Via – NBC News

MOYU COUNTY, China — In a classroom in far western China, a dozen adults wearing white lab coats sit at a long table, textbooks on animal husbandry open in front of them.

The din of chickens and geese and a bucolic mural of cows belie the fact that the students are in one of a vast network of camps in Xinjiang, a region that is home to more than 10 million Muslim Uighurs.

Around 10 percent of the Uighur population of Xinjiang is locked up, according to the U.S. government and human rights organizations. The Chinese Communist Party maintains these centers are a crucial part of its effort to counter terror, extremism and separatism.

Bu’ayixiemu Abulizi, director of the Moyu County Vocational Education and Training Center in Hotan Prefecture in the southwestern corner of Xinjiang, made it clear the role of the centers is to change the minds and thoughts of those who are forced to live there.

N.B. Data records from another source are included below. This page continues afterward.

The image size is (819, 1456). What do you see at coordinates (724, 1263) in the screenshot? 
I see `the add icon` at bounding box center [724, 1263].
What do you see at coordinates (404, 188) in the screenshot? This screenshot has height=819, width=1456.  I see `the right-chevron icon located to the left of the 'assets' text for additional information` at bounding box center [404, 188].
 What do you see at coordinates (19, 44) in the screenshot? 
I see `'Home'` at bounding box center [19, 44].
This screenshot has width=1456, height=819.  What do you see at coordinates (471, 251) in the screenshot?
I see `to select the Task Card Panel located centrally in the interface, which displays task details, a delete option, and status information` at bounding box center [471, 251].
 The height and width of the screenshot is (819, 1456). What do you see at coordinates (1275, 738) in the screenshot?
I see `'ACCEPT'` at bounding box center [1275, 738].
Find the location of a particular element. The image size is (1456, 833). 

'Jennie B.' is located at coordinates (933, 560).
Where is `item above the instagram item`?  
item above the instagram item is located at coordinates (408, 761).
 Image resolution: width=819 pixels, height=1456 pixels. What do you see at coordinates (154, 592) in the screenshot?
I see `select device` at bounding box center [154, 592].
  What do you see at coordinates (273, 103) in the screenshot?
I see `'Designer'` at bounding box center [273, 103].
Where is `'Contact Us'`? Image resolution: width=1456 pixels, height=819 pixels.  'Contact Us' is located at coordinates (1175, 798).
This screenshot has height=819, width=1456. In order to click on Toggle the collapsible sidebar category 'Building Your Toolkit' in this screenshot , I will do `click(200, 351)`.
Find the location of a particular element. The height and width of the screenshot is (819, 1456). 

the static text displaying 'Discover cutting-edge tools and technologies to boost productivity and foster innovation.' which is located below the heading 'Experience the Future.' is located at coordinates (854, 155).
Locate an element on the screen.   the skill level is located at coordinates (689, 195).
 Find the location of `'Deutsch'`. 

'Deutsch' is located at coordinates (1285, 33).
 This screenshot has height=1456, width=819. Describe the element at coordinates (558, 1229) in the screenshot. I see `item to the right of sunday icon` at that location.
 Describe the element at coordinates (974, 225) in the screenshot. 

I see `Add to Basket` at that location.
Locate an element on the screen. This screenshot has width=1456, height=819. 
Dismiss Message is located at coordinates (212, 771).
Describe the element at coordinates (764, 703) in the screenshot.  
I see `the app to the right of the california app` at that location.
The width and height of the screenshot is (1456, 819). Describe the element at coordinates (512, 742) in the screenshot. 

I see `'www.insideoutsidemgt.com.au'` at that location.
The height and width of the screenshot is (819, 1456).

“If we leave the terrorism thoughts to be developed, it is very easy to have riots or other issues. We prevent this from happening,” he told NBC News in early September. “Our center is to prevent terrorism thoughts from happening.”

International rights groups charge that Chinese authorities are actually engaging in mass arbitrary detention, torture and mistreatment of Uighurs in Xinjiang. Human Rights Watch, a non-profit group based in New York, has alleged “rampant abuses,” including torture and unfair trials of the population.

Gay McDougall, a member of the United Nations Committee on the Elimination of Racial Discrimination, accused China last year with turning Xinjiang into “something resembling a massive internment camp that is shrouded in secrecy, a sort of no-rights zone.”